Adorno and Horkheimer, in The Dialectic of the Enlightenment, said that De Sade’s vision of a world of universal prostitution is a dystopian version of capitalism. Gary S. Becker’s neo-classical analysis of the family unit as essentially a matter of efficient transaction costs cast the world as a matter of universal prostitution and pronounced it good, and in doing so founded the Law and Economics field that has swallowed the justice system. Galbraith never liked the idea that we should live in a world of universal prostitution. For this, he got rocks thrown at him by the economics professors.
Not all, however:
“Amartya Sen, a Nobel Prize-winning economist, maintains that Mr. Galbraith not only reached but also defined the summit of his field. In the 2000 commencement address at Harvard, Mr. Parker's book recounts, Mr. Sen said the influence of "The Affluent Society" was so pervasive that its many piercing insights were taken for granted.
"It's like reading 'Hamlet' and deciding it's full of quotations," he said.” 
   Well, LI searched for the proper poem to commemorate JKG. Here is Donald Davies’ Obiter Dicta, 
 Trying to understand myself, I fetch 
             My father's image to me. There he is, augmenting 
             The treasury of his prudence with a clutch 
          Of those cold eggs, Great Truths---his scrivener's hand 
             Confiding apopthegms to his pocket book. 
             Does mine do more than snap the elastic band 
           Of rhyme about them? In an age that teaches 
              How pearls of wisdom only look like eggs, 
              The tide, afflatus, still piles up on the beaches 
         Pearls that he prizes, stones that he retrieves 
            Misguidedly from poetry's undertow, 
            Deaf to the harsh retraction that achieves 
         Its scuttering backwash, ironies. And yet, 
            Recalling his garrulity, I see 
            There's method in it. Seeming to forget 
         The point at issue, the palmer tells his beads, 
            Strung by connections nonchalantly weak 
            Upon the thread of argument he needs 
         To bring them through his fingers, round and round, 
            Tasting of gristle, savoury; and he hears, 
            Like rubbing stones, their dry conclusive sound. 
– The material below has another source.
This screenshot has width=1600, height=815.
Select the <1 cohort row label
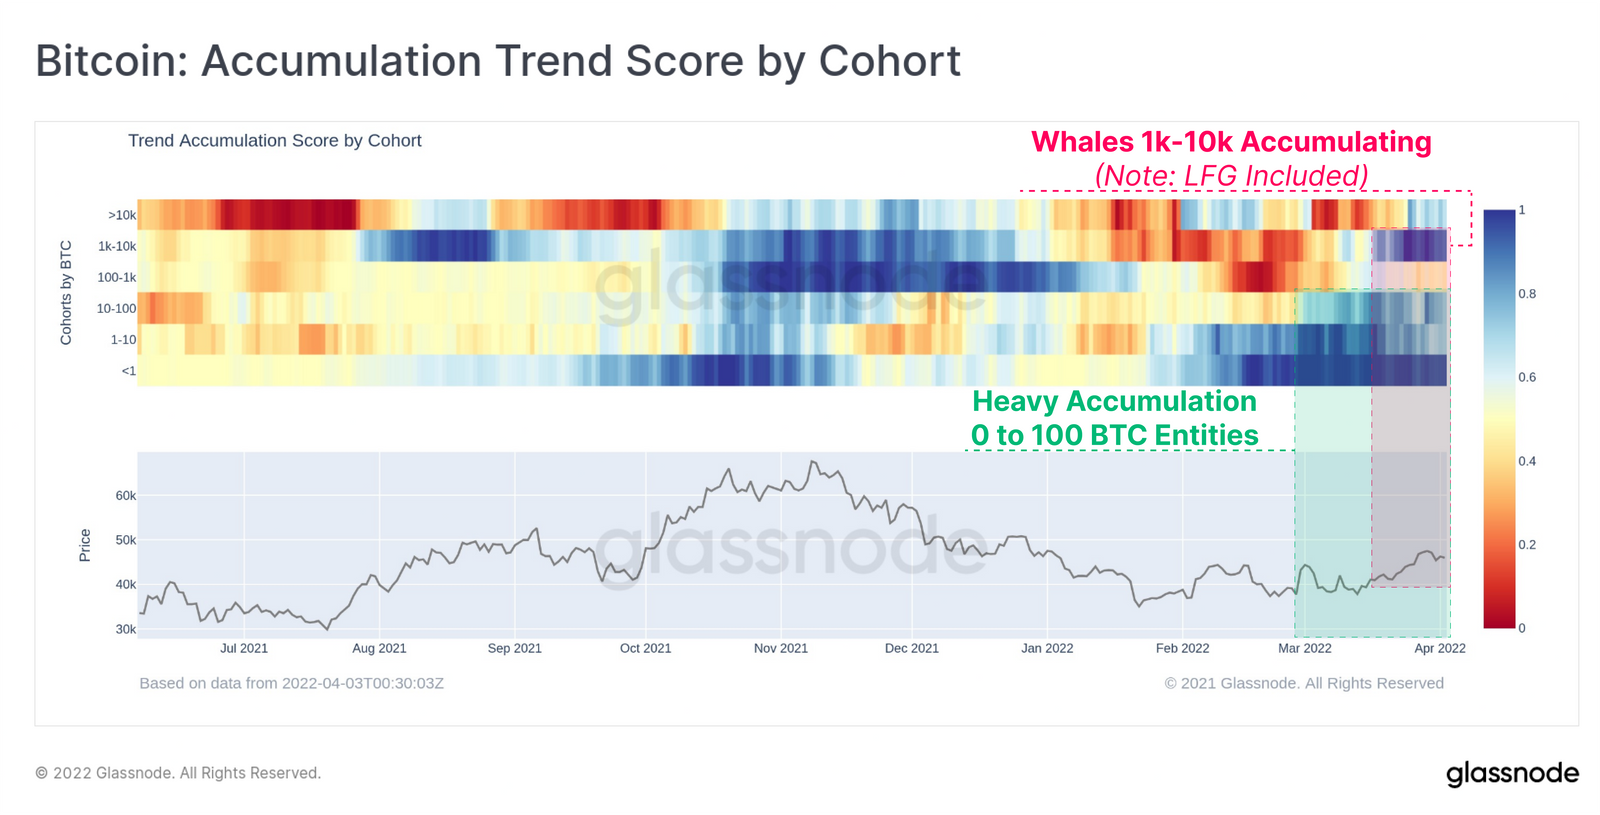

         Himself an actor (He can play the clown), 
            He knows the poet's a man of parts; the sage 
         Is one of them, buffoonery like his own, 
            Means to an end. So, if he loves the page 
         That grows sententious with a terse distinction, 
             Yet lapidary moralists are dumb 
         About the precepts that he acts upon, 
             Brown with tobacco from his rule of thumb. 
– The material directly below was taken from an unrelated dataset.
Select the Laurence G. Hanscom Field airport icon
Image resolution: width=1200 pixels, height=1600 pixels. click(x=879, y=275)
         'Not bread but a stone!'---the deep-sea fishermen 
            Denounce our findings, father. Pebbles, beads, 
            Perspicuous dicta, gems from Emerson, 
         Whatever stands when all about it slides, 
            Whatever in the oceanic welter 
            Puts period to unpunctuated tides, 
         These, that we like, they hate. And after all, for you, 
            To take but with a pinch of salt to take 
           The maxims of the sages is the true 
        Great Truth of all. To keep, as you would say, 
           A sense of proportion, I should portion out 
           The archipelago across the bay, 
        One island to so much sea. Assorted 
           Poetic pleasures come in bundles then, 
           Strapped up by rhyme, not otherwise supported? 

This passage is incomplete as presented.